# Including a Variable in a Model without it being a free random variable

Hello there,

I am trying to perform HamiltonianMC sampling of a parameter theta from a model. The desired behavior of the HMC algorithm should follow the pseudocode below:

for i in num_HMC_samples:

• sample z ~ N(0, 1, shape) # i.e randomly sample z for each new sample in the HMC chain
• use z and theta to calculate a potential - this is the posterior from which we sample theta
• perform HMC sampling of theta with respect to this potential

The reason for sampling z with each HMC iteration is because the potential from which I am sampling theta involves an expectation term, which I essentially plan on calculating by reparameterizing z, then taking the mean of these values to get an estimate.

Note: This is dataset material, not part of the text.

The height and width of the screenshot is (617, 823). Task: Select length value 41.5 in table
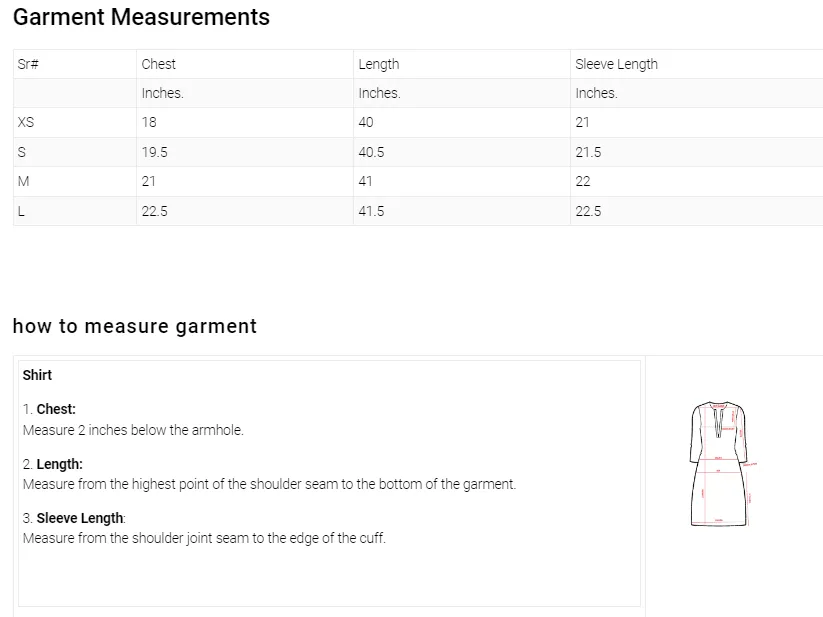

My model for this example looks something like this:

``````with pm.Model() as test_model:
theta = pm.Flat('theta', shape=n_dims)
z = pm.Normal('z', 0, 1, shape=(n_dims, n_samples))

potential = .... calculated from theta, z ...
pot = pm.Potential('p', potential)
``````

Now I would like to sample only theta from this model using HMC, but every time I try to do so PyMC also tries to perform NUTS sampling for z. Is there a way to get PyMC to not do this while still sampling z for each HMC sample?

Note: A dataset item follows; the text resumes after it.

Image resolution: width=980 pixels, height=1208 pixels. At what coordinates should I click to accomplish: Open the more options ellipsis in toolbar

In theory you could write:

``````z = pm.Normal.dist(0, 1, shape=(n_dims, n_samples))
``````

And `z` would be a random node for which inference isn’t performed. BUT we explicitly forbid RandomVariables in our logp graphs, except for the `Simulator` class

Otherwise I am not sure this would do what you want. `z` would change in each logp evaluation within a NUTS step.

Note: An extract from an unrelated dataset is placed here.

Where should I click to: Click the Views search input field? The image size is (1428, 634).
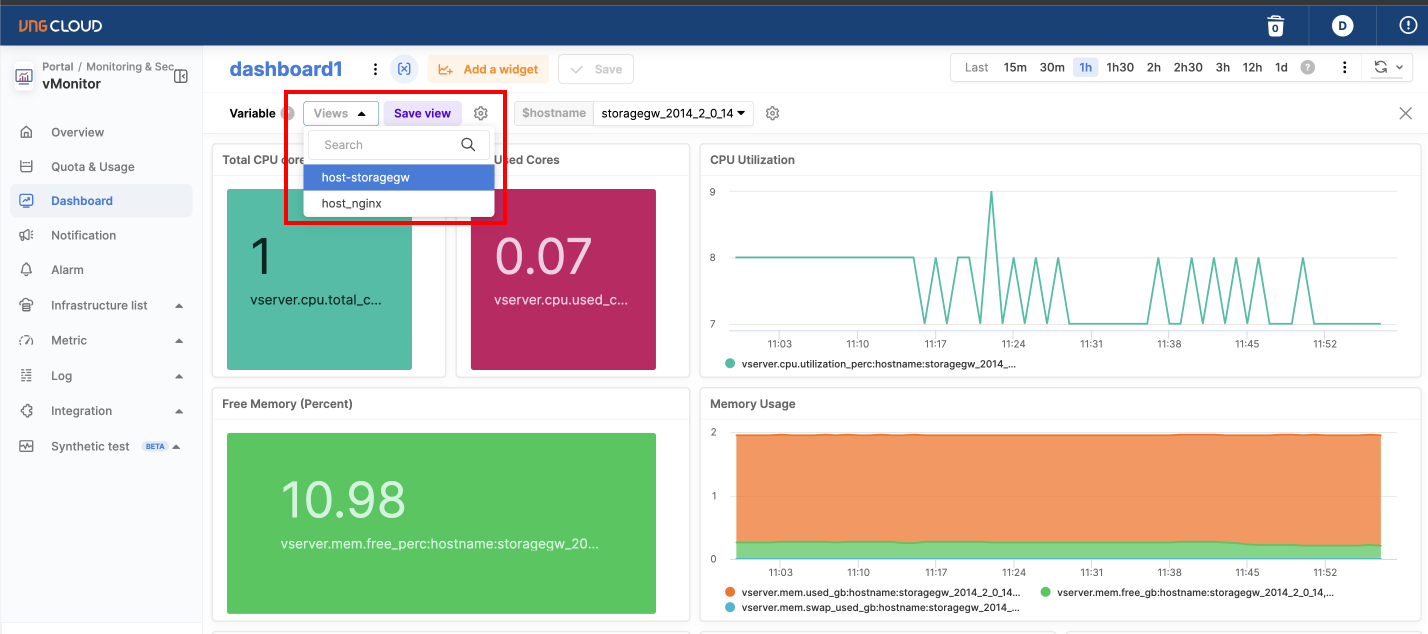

To avoid this (and the fact we forbid RandomVariables in the logp graph) the easiest way is to create a custom step sampler for `z` which always returns a draw from the prior. Then each step of NUTS will work on a “frozen” draw from `z` but no inference will be perfomed on `z`

``````with pm.Model() as test_model:
theta = pm.Flat('theta', shape=n_dims)
z = pm.Normal('z', 0, 1, shape=(n_dims, n_samples))

potential = .... calculated from theta, z ...
pot = pm.Potential('p', potential)

step = PriorDraws(vars=[z])
trace = pm.sample(step=step)
``````

There is a fully worked out example of such prior step sampler by @junpenglao here Two-stage Bayesian regression enforcing a fixed distribution (not Just Hierarchical regression) - #15 by junpenglao

Just to clarify, what I want is for z to be sampled randomly from a Normal Distribution with each HMC iteration purely to be used to calculate a posterior, without changing the distribution of z across iterations and without performing inference over z (which I assume means obtaining a chain of samples for z itself)

In this case, would just using

``````pm.Normal.dist(..) instead of pm.Normal(..)
``````

work?

No you can’t just do that for the reasons I mentioned. You can however create a step sampler that returns draws from the prior instead of the posterior as is usually done. The example in the linked discussion does exactly that.